Parlo spesso, qui, di computer. Non per una personale ossessione, almeno non credo. Mi piace pensare che sia un argomento importante: molto del nostro futuro dipende da come riusciremo a far lavorare per noi queste macchine piuttosto che da come noi finiremo per lavorare - o addirittura vivere - per loro. Ecco perché spesso catturano la mia attenzione notizie che esplorano i territori estremi del rapporto tra uomo e computer. In uno di questi territori si sta svolgendo un torneo molto importante. Di fronte, come avrete già immaginato, uomini e computer. La sfida è in qualche modo storica perché avviene in un ambito particolare: l’unico gioco in cui il computer non abbia ancora battuto l’uomo.
Nel 1994 l’uomo perse il titolo di dominatore della dama, quando un software chiamato Chinook batté il miglior giocatore del mondo. Tre anni più tardi, crollava anche il muro degli scacchi: Garry Kasparov veniva sconfitto, anche se per pochissimo, dal supercomputer Deep Blue della Ibm. Da allora a oggi i computer si sono presi il dominio di tutti i giochi nei quali i programmatori di software abbiano voluto ficcare il naso: backgammon, poker e Scarabeo compresi. L’unico bastione rimasto in mano all’uomo - lo vediamo svettare in lontananza come un antico castello nella nebbia - è il nobile ed esotico gioco del Go.

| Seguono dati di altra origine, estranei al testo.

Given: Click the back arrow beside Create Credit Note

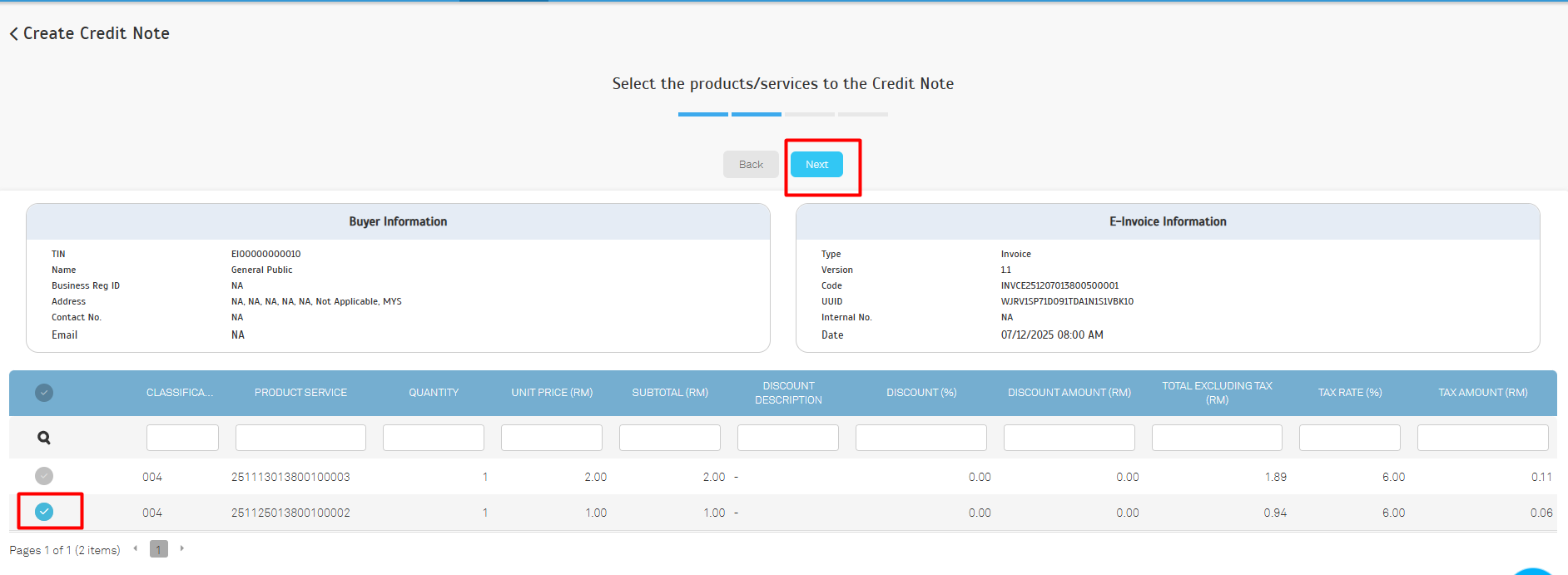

Con “Go” qui si intende la dama cinese: una griglia di 19 linee per 19 con pedine bianche e nere piazzate su ogni intersezione delle medesime. Benché i migliori software di Go riescano a battere giocatori anche eccellenti, finora non sono riusciti a impensierire i grandi maestri orientali. Le possibili mosse del Go superano ampiamente quelle degli scacchi e le combinazioni sono tali che, nel gioco, finiscono per contare tratti tipicamente umani come istinto, esperienza subliminale e quello spiritello imprevedibile che, in gergo tecnico, viene definito “culo”. Proprio quello che ci servirà per sopravvivere in un mondo in cui i computer riescono perfino a giocare meglio di noi.